Pattison’s introduced him to the demands and obligations of an acting career: “It… instilled me with a discipline that has stood me in good stead – never to be late, to know your lines and to be professional.” It gave its pupils opportunities to appear in local amateur and professional productions, and by the time Richard left school at 17, he had already appeared in Showboat, Half a Sixpence, as Bacchus in Orpheus and the Underworld and in The Hobbit at the Alexandra Theatre, Birmingham.

After leaving school, Richard joined The Second Generation, a physical theatre group, working for eight weeks in a show called Allow London at the Nachtcircus in Budapest. Here he “threw hoola hoops to a skateboarding Russian and held ladders for a juggling act…did guide roping for the trapeze, and…a weird kind of UV glow-in-the-dark mime illusion thing”. Though he later described “sleeping next to the elephants” as “a low point in show business”, it was sufficient to gain him his Equity card, a prerequisite at the time for entry to the profession.

Returning to the UK, he embarked on a career in musical theatre, working as assistant choreographer to Kenn Oldfield and appearing in the West End and on tour in a series of musicals including 42nd Street, My One and Only, Nine, Mr Wonderful, Annie Get your Gun and Cats.

By 1995, inspired in part by seeing Adrian Noble’s classic 1994 production of A Midsummer Night’s Dream at Stratford, he was laying the foundations of an acting career, appearing at the Actors’ Centre’s Tristram Bates Theatre as Macliesh in Willis Hall’s The Long and the Short and the Tall, and at the Old School Manchester as Henry in Tom Stoppard’s The Real Thing, Flan in John Guare’s Six Degrees of Separation and Biff in Arthur Miller’s Death of a Salesman. He was also studying for a Society of British Fight Directors qualification.

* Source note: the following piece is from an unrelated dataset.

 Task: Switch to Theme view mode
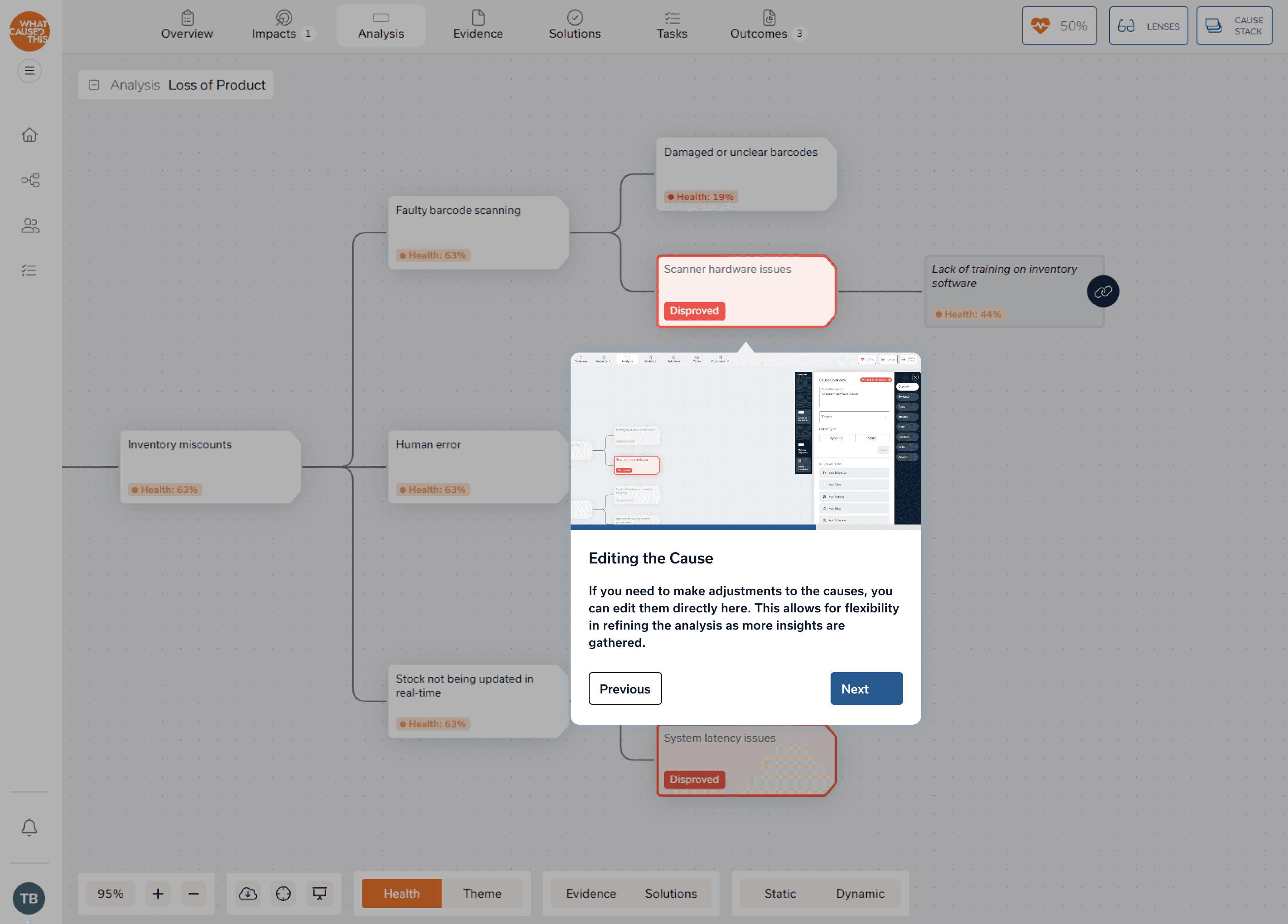coord(481,893)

This was the year that Richard enrolled on a three-year Acting course at the London Academy of Music and Dramatic Art (LAMDA). In his final year at LAMDA, an advert on the college notice board for film extras led to his first experience of acting in a feature film: a one-line role in Star Wars: The Phantom Menace. It was a humble, though interesting, entry into film: “I felt very nervous saying my line – I had practised it for three weeks… I actually ended up as a computer graphic in the film, I think”. Despite being unidentifiable on screen, he found himself besieged by Star Wars fans when touring Japan with the RSC two years later.

Graduating in the summer of 1998, he immediately joined the cast of Hamlet at the Birmingham Repertory Theatre, having already appeared at the Edinburgh Festival.

And the rest, as they say, is history.